In the past, gala anniversary events featured performers such as Donny Osmond and Mary Wilson of the Supremes. This year, JPAC's board wanted to provide people with a show that would appeal to—and be affordable for—the greatest number of people.
Emily Gruenewald, JPAC executive director, said the center has a lot to celebrate.
"JPAC is in a really good place," said Gruenewald.
The center has been in the black for the past five years. In addition, when the city matched $1 million in tax dollars to an anonymous donation, it required the center to keep $100,000 in cash reserves for five years.
The center has met that goal and has built up additional reserves.
Revenues from the first four years ranged from $171,554 to $188,803, while expenses ranged from $151,308 to $229,287
The most striking change was from 2007 to 2008, when expenses went up nearly $78,000 for a total of $229,287. The additional expenses were due to a new marquee sign, repair for flood and roof damages and wages. For part of 2008, Gruenewald and the former executive director overlapped during a transition period.
Despite the additional expenses, the center didn't need to borrow money or use the city's required reserve fund.
In the 2008-09 season that ended Aug. 31, a total of 23,488 people came through the center's doors for events, an 11 percent increase over the previous season. It was the second-highest total since the opening year.
Part of the reason is the number of productions.
"We usually have a fairly dark summer," Gruenewald said. "But this year there was a fundraising event and a production of "West Side Story."
Another reason for the attendance increase?
Local arts presenters who use the center are beginning to find their niches.
"I have to credit the arts groups, as well," Gruenewald said. "They've been successful at picking shows."
SpotLight on Kids "Cinderella" had a wildly successful run, as did "West Side Story."

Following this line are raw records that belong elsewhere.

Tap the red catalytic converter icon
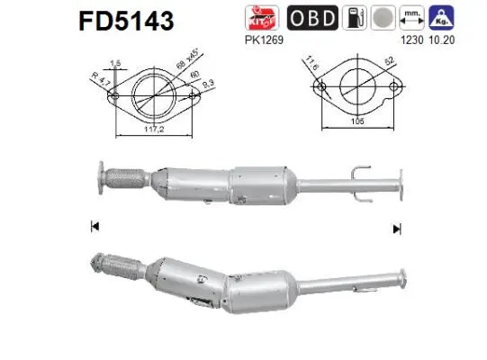tap(258, 18)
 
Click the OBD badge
tap(313, 18)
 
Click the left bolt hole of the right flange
tap(320, 88)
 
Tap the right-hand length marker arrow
tap(395, 229)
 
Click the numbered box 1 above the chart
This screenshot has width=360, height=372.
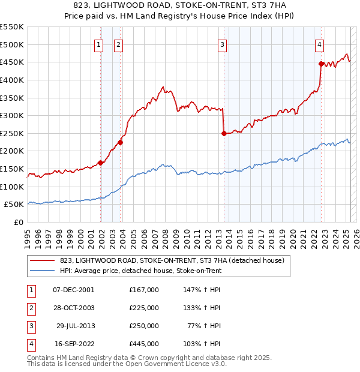point(98,44)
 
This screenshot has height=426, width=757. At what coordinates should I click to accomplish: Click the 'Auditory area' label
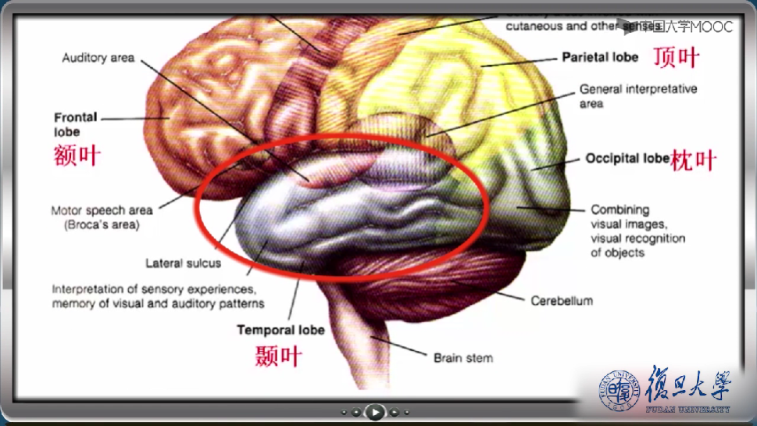[98, 58]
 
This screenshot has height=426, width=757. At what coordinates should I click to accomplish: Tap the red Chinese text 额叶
[77, 155]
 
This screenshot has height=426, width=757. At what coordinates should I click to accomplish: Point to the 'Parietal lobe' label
[600, 57]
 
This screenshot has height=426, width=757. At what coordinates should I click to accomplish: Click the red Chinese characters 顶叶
[676, 58]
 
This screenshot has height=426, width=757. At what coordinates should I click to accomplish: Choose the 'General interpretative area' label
[638, 96]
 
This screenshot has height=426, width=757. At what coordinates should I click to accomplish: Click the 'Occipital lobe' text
[627, 159]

Janet LaBrie, president of the SpotLight on Kids board, said her organization likes the professionalism it finds at JPAC.

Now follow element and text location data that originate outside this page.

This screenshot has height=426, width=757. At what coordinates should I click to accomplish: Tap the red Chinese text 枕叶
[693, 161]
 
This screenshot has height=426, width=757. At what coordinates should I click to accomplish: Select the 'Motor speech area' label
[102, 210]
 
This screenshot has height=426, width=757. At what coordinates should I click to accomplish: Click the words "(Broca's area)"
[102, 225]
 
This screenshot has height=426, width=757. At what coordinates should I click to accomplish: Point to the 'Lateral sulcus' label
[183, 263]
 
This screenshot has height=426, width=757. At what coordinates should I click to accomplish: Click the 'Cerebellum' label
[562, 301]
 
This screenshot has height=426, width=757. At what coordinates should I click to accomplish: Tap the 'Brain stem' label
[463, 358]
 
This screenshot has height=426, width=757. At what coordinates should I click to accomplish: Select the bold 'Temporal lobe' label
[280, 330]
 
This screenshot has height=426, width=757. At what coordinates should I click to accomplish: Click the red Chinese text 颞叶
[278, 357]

SpotLight's 2008 production of "Joseph and the Amazing Technicolor Dreamcoat" did even better that "Cinderella" and was considered the JPAC hit of the year.
"Although we were initially concerned about the cost of producing there—it's very expensive—it's a wonderful theater that people like to come to," LaBrie said. "The staff is wonderfully supportive. They're just as excited about our productions as we are."
It costs $1,000 a week to rent the center, and that includes everything. Many arts centers have a lower base cost but then charge additional fees for the use of lights, clean up, risers and other items.
During a one-week rental at JPAC, organizations can put on as many shows as they like.
A single-day rental is $350.
"Based on my experience producing shows in Madison, the rates here are very reasonable," Gruenewald said.
Rent at local high school performing arts centers might be cheaper, but tax dollars support the upkeep of those buildings—heat, lights, repairs and staff.
Most local arts organizations aren't going elsewhere. For four of JPAC's five seasons, the number of events has ranged from 92 to 100.
For the current 2009-10 season, 104 events are booked at JPAC.
This year, the Beloit Janesville Symphony decided not to perform at JPAC, but the center picked up several new events, including a gospel festival.
Gruenewald took over as executive director last November from Laurel Canan, who had guided the center through the final stages of its construction, the grand opening and its first four years.
But it's Gruenewald who will have to see the center through the changes in Janesville's economy.
"Right now, we're looking at visioning; we're at our dreaming point," Gruenewald said. "We're asking, 'What does our community need from us, what do they want from us?'"
Gruenewald and the JPAC board share a common view: The performing arts are for everyone.
Even during difficult economic times, the arts are a crucial part of the city's mix of opportunities.
"When times are tough, your soul still needs to eat," Gruenewald said.